TASK OBJECTIVE –
For the entries below, repeat exactly each line starting with the one that contains "Enable 參考 checkbox" and going on through the one that contains "Task: Select the WMV format preset", and no others.

ENTRIES PROVIDED –
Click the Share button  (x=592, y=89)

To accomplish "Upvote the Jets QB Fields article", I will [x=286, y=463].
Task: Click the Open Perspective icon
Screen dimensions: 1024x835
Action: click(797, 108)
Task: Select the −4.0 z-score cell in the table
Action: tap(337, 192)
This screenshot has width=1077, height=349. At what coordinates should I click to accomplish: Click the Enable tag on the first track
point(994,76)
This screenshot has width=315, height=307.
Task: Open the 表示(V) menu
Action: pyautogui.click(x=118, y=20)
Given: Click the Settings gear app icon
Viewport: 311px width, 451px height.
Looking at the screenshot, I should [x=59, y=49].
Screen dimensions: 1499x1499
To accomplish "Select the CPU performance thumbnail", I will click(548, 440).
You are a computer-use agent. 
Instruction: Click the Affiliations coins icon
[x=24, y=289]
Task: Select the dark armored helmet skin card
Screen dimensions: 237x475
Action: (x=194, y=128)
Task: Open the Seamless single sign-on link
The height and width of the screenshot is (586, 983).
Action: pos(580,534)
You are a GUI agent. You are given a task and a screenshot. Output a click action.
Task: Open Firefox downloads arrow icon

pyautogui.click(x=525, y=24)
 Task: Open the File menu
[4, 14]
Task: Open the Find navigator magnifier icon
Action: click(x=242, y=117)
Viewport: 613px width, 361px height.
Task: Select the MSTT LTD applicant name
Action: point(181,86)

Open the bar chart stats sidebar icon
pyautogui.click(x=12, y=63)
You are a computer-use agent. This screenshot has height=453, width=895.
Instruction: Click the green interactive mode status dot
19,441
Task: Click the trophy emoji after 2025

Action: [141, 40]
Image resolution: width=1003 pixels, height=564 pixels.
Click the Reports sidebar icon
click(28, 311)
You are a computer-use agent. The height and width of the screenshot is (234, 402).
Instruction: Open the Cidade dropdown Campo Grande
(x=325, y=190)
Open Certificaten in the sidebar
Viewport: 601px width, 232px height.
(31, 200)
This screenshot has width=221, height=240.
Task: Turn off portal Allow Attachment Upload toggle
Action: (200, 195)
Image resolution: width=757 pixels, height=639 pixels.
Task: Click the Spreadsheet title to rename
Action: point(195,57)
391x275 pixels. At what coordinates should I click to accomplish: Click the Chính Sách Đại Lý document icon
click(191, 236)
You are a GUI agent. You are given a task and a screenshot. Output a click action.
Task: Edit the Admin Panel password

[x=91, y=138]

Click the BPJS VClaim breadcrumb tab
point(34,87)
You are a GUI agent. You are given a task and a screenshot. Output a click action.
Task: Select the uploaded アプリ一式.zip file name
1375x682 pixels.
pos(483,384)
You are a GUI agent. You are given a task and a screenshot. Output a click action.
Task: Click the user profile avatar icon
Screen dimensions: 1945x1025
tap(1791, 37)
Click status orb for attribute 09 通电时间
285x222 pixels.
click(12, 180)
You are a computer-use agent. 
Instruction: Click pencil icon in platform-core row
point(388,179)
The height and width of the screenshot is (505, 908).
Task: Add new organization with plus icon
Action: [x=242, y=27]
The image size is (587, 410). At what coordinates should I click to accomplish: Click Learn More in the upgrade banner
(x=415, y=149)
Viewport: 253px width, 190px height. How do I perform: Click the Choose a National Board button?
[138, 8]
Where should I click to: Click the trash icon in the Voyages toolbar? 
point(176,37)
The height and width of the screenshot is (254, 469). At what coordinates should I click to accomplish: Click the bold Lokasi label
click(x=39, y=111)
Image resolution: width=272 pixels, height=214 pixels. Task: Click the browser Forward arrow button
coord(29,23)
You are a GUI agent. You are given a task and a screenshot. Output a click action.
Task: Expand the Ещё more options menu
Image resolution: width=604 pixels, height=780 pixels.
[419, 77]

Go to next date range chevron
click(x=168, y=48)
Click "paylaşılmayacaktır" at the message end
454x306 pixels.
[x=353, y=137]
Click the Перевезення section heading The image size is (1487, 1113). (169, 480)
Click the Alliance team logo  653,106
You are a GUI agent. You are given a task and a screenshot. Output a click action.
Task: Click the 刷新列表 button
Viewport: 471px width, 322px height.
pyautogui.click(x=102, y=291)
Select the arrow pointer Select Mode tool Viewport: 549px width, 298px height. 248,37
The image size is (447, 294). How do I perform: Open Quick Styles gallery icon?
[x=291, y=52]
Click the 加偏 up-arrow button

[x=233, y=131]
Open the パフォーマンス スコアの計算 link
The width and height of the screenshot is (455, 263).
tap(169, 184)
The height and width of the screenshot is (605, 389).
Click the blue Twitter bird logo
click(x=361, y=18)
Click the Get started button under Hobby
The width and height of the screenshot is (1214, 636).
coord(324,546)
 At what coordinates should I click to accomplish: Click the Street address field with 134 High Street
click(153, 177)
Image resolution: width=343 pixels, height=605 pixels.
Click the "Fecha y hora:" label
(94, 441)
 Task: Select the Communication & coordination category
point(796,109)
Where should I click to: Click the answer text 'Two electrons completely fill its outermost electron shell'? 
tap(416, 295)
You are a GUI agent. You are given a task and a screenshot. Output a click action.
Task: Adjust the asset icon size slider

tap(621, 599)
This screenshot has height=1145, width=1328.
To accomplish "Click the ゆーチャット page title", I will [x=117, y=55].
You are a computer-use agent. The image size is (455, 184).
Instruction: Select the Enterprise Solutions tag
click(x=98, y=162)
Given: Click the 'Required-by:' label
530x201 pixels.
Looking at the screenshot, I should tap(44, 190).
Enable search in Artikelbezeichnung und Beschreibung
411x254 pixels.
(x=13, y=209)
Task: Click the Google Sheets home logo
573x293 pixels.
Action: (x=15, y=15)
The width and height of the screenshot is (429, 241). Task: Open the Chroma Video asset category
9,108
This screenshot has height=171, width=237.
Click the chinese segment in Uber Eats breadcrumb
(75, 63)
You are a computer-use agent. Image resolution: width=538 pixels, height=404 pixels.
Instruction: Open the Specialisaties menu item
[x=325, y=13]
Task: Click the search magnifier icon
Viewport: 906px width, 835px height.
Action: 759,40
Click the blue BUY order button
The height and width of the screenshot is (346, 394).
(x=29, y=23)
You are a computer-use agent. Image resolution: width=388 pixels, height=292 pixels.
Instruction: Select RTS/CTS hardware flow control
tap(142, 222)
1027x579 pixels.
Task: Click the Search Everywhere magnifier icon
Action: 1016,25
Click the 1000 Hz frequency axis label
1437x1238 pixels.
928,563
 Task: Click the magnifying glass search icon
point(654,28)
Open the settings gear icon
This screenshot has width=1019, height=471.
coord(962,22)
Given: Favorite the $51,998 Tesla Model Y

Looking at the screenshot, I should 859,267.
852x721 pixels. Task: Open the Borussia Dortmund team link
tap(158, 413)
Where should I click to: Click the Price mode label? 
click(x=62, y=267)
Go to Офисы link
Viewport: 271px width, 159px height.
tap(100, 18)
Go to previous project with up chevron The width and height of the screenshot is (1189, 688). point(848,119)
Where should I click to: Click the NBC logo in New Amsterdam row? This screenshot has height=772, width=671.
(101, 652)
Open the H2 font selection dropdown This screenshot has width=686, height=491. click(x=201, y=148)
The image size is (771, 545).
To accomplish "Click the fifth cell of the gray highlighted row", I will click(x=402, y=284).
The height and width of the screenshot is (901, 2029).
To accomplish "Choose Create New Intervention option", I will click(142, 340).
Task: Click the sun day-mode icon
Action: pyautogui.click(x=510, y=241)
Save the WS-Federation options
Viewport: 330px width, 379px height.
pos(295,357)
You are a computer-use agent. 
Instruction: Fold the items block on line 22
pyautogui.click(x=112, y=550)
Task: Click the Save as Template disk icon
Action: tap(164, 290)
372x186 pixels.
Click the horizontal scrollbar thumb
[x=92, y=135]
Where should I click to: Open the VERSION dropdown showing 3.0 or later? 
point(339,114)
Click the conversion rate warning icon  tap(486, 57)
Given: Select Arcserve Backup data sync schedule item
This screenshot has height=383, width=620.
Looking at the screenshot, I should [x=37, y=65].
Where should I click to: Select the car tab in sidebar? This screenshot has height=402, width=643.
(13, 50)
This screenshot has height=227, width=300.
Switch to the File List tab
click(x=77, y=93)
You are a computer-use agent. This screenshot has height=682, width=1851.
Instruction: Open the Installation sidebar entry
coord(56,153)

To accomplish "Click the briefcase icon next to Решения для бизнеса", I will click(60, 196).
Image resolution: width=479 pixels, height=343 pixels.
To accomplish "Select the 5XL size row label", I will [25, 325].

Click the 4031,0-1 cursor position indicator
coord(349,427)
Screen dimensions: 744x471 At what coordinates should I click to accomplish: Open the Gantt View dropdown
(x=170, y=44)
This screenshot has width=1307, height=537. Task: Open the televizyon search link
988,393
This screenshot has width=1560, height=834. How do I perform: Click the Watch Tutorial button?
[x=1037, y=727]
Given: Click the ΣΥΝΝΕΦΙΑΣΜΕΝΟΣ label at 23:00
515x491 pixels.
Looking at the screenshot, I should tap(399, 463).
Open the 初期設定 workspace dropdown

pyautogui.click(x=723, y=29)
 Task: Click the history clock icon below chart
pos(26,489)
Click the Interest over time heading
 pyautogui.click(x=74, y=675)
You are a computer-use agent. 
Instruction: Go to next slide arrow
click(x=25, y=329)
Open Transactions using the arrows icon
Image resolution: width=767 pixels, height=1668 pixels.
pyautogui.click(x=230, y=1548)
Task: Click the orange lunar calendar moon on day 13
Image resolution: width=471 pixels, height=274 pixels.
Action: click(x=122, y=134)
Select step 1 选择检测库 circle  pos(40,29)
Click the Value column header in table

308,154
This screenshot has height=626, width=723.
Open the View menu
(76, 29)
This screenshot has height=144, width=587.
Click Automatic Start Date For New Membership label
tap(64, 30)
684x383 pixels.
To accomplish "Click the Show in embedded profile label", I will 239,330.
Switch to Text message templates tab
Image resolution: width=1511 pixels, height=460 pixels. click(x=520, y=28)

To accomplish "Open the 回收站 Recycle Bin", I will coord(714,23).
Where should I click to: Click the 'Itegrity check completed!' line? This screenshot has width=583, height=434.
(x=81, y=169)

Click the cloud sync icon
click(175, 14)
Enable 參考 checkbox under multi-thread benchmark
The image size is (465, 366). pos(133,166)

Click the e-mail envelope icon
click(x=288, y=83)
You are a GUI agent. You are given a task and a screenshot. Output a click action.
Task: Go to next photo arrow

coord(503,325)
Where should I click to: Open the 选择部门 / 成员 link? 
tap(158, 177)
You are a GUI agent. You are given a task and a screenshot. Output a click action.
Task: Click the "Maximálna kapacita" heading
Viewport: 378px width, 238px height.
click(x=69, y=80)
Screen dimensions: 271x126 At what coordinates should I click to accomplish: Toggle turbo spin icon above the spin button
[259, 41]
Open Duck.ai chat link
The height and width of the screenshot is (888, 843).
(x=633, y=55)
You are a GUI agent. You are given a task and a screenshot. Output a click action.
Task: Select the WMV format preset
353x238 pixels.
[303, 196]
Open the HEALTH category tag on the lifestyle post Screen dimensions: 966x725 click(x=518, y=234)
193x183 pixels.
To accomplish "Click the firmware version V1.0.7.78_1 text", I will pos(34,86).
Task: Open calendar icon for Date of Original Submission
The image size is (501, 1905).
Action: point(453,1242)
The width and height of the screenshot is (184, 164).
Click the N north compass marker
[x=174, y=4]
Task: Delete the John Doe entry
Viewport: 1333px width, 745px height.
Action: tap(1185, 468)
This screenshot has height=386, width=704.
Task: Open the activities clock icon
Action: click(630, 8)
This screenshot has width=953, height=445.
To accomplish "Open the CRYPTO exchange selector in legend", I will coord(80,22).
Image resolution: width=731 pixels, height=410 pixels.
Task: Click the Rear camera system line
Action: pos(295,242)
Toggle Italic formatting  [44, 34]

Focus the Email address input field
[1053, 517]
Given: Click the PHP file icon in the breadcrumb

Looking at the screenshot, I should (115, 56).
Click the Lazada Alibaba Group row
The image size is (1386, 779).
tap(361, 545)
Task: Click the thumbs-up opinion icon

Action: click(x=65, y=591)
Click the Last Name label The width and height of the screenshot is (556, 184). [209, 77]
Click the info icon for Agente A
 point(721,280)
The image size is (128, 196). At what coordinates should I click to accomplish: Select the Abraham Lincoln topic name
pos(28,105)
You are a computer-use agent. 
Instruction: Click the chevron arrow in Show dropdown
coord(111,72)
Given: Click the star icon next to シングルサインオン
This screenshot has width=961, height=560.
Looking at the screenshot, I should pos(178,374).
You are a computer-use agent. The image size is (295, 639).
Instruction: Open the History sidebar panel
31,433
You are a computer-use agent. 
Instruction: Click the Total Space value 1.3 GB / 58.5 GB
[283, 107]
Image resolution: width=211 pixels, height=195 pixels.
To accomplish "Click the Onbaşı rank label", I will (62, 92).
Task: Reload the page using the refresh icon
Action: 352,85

SOLVED EXERCISE –
Enable 參考 checkbox under multi-thread benchmark
The image size is (465, 366). pos(133,166)

Click the e-mail envelope icon
click(x=288, y=83)
You are a GUI agent. You are given a task and a screenshot. Output a click action.
Task: Go to next photo arrow

coord(503,325)
Where should I click to: Open the 选择部门 / 成员 link? 
tap(158, 177)
You are a GUI agent. You are given a task and a screenshot. Output a click action.
Task: Click the "Maximálna kapacita" heading
Viewport: 378px width, 238px height.
click(x=69, y=80)
Screen dimensions: 271x126 At what coordinates should I click to accomplish: Toggle turbo spin icon above the spin button
[259, 41]
Open Duck.ai chat link
The height and width of the screenshot is (888, 843).
(x=633, y=55)
You are a GUI agent. You are given a task and a screenshot. Output a click action.
Task: Select the WMV format preset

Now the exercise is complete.